Figure 5.

Neuroprotection experiments carried out with SH-SY5Y cells to show the activation of RA-dependent pathways by a 10 min RA treatment or not (ø), followed by a 20 min treatment with Aβ or not (ø10′–ø20′, ø10′–Aβ20′, RA10′–ø20′, and RA10′–Aβ20′). (a) By immunofluorescent cytochemistry, it was shown that PPARβ/δ (green) increased in the cytoplasm with the RA–Aβ treatment, whereas a cytoplasmic increase of the RXRα/β/γ (red) could not be observed. However, sites of colocalisation (white arrows, green-yellow signals) could be detected (Merge, PPAR-RXR, or all channels). Signals were too faint in the cell nucleus (DAPI). (b) Duolink™ proximity ligation assay was used to determine PPARβ/δ and RXRα/β/γ heterodimerization under the same conditions as in (a).

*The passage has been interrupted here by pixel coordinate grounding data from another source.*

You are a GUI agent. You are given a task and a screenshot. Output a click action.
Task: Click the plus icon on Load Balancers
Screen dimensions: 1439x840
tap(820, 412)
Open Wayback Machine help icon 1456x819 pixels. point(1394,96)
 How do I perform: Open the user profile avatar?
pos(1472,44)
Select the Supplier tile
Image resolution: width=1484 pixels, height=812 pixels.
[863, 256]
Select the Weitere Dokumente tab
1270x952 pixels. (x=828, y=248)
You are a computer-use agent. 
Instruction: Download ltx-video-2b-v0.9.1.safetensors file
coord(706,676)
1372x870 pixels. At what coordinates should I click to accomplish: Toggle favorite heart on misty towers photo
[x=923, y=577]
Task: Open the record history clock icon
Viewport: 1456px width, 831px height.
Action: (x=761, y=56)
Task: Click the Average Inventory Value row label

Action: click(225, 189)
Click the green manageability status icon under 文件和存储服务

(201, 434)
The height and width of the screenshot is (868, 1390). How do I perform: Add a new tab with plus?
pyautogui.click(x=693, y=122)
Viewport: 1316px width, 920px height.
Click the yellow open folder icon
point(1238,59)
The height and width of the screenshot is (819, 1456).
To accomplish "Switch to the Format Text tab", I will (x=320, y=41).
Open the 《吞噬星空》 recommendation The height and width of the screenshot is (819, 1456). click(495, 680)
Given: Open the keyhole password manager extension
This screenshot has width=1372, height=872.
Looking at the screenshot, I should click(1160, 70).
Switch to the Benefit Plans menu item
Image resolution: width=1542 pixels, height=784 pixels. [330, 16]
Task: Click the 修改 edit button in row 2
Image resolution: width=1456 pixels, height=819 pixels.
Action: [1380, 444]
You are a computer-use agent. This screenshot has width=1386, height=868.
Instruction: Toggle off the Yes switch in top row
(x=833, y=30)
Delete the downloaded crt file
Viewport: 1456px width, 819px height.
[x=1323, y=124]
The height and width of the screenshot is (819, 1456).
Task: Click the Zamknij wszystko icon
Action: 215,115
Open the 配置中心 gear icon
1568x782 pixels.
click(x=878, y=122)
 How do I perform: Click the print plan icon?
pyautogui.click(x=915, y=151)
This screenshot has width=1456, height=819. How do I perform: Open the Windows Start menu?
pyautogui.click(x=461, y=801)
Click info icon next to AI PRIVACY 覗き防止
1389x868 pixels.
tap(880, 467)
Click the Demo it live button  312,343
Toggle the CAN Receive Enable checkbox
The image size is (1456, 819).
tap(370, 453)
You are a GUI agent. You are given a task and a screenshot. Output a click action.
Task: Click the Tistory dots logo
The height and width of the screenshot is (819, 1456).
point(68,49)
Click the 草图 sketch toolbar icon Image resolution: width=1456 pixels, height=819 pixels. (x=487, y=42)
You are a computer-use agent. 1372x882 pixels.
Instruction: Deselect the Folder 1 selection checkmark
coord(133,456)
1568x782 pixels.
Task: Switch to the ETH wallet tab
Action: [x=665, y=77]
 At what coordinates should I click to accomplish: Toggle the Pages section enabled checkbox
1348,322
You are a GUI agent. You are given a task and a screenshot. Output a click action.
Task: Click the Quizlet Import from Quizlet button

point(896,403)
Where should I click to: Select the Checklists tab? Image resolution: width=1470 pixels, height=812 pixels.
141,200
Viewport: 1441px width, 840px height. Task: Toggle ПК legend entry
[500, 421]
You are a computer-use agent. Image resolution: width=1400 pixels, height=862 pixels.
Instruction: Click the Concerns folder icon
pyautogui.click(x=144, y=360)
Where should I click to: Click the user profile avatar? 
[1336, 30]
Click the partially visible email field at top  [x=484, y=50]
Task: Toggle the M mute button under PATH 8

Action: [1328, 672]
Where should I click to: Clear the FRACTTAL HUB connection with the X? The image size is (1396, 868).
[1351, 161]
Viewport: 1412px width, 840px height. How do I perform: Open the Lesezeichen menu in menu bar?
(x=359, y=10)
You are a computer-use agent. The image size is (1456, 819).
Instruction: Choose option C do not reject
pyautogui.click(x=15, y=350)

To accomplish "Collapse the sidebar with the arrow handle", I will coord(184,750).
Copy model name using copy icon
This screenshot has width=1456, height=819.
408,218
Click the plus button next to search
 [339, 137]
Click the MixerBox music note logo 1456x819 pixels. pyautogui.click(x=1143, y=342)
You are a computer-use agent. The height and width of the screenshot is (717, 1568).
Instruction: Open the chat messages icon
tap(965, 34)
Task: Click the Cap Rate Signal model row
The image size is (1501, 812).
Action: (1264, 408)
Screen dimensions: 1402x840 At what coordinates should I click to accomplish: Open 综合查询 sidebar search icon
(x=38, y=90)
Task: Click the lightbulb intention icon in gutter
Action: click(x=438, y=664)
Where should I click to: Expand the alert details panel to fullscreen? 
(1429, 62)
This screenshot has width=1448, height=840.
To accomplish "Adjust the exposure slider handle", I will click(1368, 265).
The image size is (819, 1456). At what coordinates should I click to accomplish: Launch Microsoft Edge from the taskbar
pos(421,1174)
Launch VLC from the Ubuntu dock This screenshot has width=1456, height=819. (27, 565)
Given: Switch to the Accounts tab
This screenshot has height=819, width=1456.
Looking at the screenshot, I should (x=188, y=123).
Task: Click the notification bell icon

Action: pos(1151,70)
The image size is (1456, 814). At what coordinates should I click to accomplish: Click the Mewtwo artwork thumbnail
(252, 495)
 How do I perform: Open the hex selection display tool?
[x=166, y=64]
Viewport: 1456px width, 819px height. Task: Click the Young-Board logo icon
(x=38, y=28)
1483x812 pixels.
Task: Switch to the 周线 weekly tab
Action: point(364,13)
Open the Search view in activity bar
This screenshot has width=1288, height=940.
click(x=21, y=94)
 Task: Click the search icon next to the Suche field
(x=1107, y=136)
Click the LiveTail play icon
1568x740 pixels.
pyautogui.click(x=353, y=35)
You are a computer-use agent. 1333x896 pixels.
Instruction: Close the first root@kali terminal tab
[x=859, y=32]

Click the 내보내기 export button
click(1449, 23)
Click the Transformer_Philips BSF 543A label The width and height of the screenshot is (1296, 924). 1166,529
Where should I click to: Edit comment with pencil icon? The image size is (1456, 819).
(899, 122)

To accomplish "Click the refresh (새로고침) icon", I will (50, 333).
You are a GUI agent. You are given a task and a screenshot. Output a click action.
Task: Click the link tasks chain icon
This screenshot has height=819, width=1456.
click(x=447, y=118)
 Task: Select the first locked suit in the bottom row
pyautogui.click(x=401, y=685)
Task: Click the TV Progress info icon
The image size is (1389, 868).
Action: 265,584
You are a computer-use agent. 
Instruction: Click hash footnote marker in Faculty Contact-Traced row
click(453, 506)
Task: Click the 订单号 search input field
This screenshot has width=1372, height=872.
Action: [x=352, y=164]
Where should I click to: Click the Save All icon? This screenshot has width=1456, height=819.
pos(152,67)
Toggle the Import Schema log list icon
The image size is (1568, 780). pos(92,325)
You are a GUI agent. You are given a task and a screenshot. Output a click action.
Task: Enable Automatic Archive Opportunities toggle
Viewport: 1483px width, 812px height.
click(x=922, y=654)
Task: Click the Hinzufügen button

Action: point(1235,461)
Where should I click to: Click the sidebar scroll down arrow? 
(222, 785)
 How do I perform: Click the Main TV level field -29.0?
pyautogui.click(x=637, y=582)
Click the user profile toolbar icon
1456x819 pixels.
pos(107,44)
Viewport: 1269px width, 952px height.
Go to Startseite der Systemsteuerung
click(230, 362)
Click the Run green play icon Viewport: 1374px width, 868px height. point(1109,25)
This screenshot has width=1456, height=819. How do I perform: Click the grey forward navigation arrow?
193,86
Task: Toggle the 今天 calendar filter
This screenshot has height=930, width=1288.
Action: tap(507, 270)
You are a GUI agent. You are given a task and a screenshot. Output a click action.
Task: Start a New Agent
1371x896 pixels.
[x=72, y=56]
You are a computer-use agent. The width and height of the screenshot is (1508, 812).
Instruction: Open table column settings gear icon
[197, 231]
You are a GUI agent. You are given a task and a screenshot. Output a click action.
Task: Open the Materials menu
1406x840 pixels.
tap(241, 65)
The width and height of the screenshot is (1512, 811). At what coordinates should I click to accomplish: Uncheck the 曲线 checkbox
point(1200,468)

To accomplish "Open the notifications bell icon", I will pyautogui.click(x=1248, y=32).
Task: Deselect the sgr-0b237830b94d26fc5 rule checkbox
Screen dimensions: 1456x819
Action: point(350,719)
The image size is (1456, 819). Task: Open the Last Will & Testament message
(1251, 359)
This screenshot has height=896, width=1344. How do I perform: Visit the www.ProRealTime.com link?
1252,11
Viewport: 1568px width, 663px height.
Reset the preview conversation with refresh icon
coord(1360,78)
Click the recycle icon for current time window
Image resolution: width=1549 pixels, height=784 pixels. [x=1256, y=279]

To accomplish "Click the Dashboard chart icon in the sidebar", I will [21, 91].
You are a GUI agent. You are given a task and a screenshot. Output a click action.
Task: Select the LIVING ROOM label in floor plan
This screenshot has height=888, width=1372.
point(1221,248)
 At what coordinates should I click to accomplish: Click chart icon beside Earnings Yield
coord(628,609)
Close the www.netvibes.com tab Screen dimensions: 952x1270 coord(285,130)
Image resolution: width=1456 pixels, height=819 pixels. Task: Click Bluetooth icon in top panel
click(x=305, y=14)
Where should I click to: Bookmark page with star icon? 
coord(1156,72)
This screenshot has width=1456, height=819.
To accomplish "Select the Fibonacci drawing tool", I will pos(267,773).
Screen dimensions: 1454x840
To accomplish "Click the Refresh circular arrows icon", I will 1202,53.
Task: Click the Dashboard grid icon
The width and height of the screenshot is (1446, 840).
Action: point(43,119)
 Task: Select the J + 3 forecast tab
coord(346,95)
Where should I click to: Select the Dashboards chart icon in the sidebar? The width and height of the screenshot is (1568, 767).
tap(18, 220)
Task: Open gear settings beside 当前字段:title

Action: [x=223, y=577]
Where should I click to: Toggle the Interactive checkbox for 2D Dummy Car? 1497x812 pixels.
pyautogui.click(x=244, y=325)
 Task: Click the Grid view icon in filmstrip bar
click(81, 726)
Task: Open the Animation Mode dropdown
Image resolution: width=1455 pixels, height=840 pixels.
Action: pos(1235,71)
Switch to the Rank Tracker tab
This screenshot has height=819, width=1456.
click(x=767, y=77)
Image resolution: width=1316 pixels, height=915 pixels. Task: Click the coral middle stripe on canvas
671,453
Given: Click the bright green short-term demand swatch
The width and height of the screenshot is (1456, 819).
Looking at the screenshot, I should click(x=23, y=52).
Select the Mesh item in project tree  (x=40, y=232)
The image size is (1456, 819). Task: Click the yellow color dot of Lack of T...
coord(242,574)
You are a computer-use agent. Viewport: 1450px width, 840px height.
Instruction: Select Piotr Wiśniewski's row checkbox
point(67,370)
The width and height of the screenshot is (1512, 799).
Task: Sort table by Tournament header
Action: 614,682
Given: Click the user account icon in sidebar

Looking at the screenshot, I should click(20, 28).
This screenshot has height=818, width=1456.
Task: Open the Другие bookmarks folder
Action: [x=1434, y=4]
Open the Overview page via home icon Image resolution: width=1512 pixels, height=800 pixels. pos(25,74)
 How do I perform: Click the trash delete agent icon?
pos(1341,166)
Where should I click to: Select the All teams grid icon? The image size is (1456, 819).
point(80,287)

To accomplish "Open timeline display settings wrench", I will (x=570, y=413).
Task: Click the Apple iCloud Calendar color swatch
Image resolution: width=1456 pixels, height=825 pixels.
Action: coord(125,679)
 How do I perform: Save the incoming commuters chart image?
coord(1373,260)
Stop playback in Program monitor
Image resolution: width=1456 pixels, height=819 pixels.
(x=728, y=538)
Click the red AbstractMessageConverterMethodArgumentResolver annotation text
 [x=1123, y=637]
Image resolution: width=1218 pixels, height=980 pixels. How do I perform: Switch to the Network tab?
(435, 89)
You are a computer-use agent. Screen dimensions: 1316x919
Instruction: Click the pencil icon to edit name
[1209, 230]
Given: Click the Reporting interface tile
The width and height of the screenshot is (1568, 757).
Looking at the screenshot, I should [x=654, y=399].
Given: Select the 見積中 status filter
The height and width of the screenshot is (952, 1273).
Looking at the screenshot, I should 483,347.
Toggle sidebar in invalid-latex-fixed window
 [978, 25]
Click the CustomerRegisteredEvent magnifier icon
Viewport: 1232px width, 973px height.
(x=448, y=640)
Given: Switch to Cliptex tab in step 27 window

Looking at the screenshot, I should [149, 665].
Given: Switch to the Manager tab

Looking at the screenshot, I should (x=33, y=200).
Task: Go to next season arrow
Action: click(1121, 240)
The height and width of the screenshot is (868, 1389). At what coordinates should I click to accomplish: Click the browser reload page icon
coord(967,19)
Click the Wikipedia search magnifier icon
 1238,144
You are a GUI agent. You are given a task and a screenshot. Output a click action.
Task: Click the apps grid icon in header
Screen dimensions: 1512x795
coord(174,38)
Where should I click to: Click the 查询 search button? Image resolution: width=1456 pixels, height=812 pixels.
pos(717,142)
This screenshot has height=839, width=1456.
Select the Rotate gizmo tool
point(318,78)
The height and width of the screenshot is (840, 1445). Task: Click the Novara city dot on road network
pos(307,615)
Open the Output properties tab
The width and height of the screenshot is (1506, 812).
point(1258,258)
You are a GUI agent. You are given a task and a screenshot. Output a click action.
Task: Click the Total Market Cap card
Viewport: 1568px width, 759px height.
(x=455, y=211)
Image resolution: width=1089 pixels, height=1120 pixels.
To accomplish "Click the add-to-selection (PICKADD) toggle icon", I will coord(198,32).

A significant increase of PPAR-RXR signals was observed with the RA–Aβ treatment only in the cytoplasm when compared to the ø–ø (p = 0.0125) or ø–Aβ (p = 0.0145) treatments. Only a nonsignificant (ns) increase was observed in the cell nuclei. The number of pictures analysed is 6 to 9. Similar experiments for RARα and RXRα/β/γ resulted in no significant differences. Scale bar for (a): 25 μM and for (b): 13 μM.